• 正文:

====

POJ 1195 Mobile phones【树状数组二维】-蒲公英云

POJ 1195 Mobile phones【树状数组二维】

题目大意

更新：一个矩阵的一个元素
求和：求一个子矩阵元素和
学习了二维的树状数组
和一维一样 
只需要记住，对于矩阵A
C[i][j]的表示的是 
矩阵A[i][j]向左上分别延伸lowbit(i)和lowbit(j)个单位形成的子矩阵的和
#include <stdio.h>
#include <iostream>
using namespace std;
#pragma warning(disable:4996)
#define debug(x) cout<<#x<<": "<<(x)<<endl;
#define low(x) ((x)&(-x))
typedef long long ll;
//ll a[1025][1025];
ll c[1025][1025];
ll s;
bool update(ll x, ll y, ll A) { 
    for (ll i=x; i <= s; i += low(i)) { 
        for (ll j=y; j <= s; j += low(j)) { 
            c[i][j] += A;
        }
    }
    return true;
}
ll getS(ll x, ll y) { 
    ll ret = 0;
    for (ll i = x; i > 0 ; i -= low(i)) { 
        for (ll j = y; j > 0; j -= low(j)) { 
            ret += c[i][j];
        }
    }
    return ret;
}
int main() { 
    //freopen("../in1.txt","r",stdin);
    ll t;
    memset(c, 0, sizeof(c));
    while (cin >> t) { 
        if (t == 0) { 
            cin >> s;
        }
        else if (t == 1) { 
            ll x, y, A;
            cin >> x >> y >> A;
            update(x + 1, y + 1, A);
        }
        else if (t == 2) { 
            ll x1, y1, x2, y2;
            cin >> x1 >> y1 >> x2 >> y2;
            //debug(getS(x2 + 1, y2 + 1))
            ll s = getS(x2+1,y2+1) - getS(x2+1,y1) - getS(x1,y2+1) + getS(x1,y1) ;
            cout << s << endl;
        }
    }
    return 0;
}

====

• 材料:
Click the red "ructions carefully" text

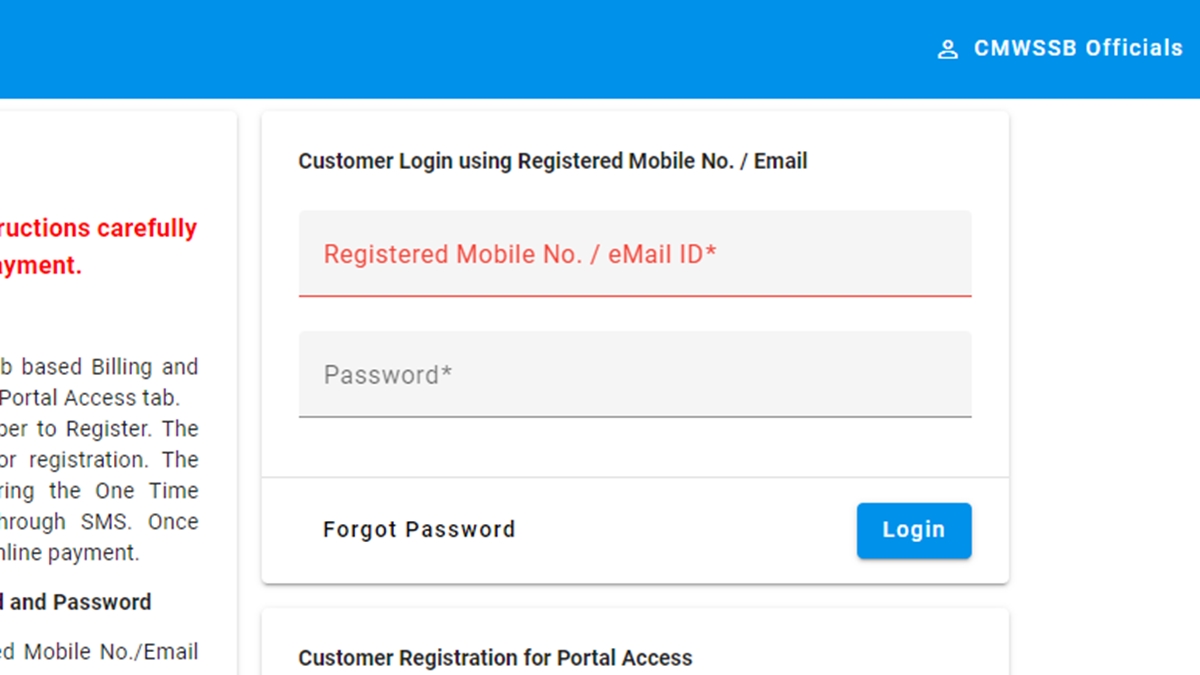(x=99, y=228)
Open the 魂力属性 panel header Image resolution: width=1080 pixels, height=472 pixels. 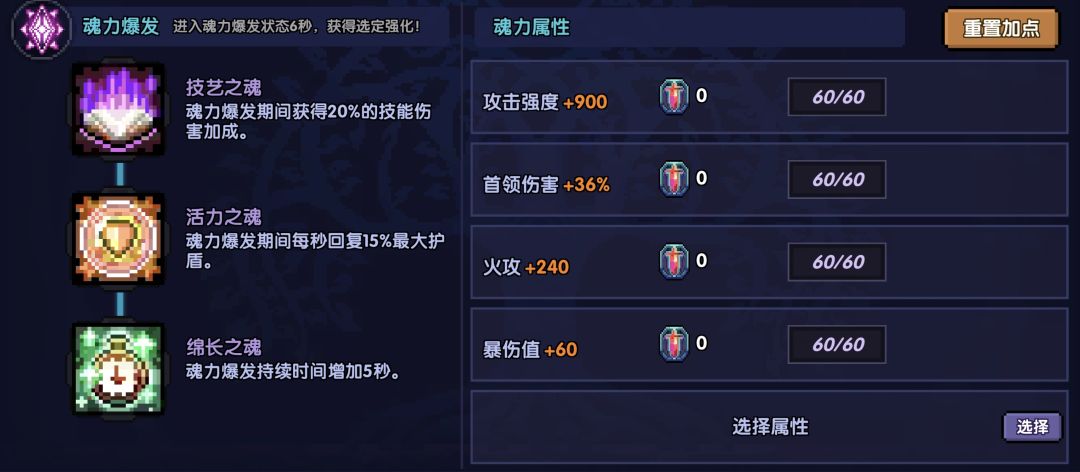pos(531,27)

====

• 练习任务:
a) 从正文中含有“更新：一个矩阵的一个元素”的那几个字开始抄起，到“#define low(x) ((x)&(-x))”之后为止，一字不改地重新打出来。
b) 根据正文，判断以下各说法是否成立，每条回答“是”或“否”，并原样引用正文中起决定作用的文字：(i) 在update函数中，外层循环每次让i增加low(i)；(ii) 数组c的大小声明为1024×1024；(iii) 读到的操作类型t为0时，程序读入s。
c) 正文说二维树状数组和一维一样，只需要记住一点。这一点说的是什么？请用一到三句话说明。
上面的清单在此不起任何作用。

• 各题答案:
a)
更新：一个矩阵的一个元素
求和：求一个子矩阵元素和
学习了二维的树状数组
和一维一样 
只需要记住，对于矩阵A
C[i][j]的表示的是 
矩阵A[i][j]向左上分别延伸lowbit(i)和lowbit(j)个单位形成的子矩阵的和
#include <stdio.h>
#include <iostream>
using namespace std;
#pragma warning(disable:4996)
#define debug(x) cout<<#x<<": "<<(x)<<endl;
#define low(x) ((x)&(-x))

b)
(i) 是，“i += low(i)”。
(ii) 否，“ll c[1025][1025];”。
(iii) 是，“if (t == 0) { cin >> s;”。

c) 对于矩阵A，C[i][j]表示的是从A[i][j]出发、向左上方分别延伸lowbit(i)和lowbit(j)个单位所形成的子矩阵的元素和。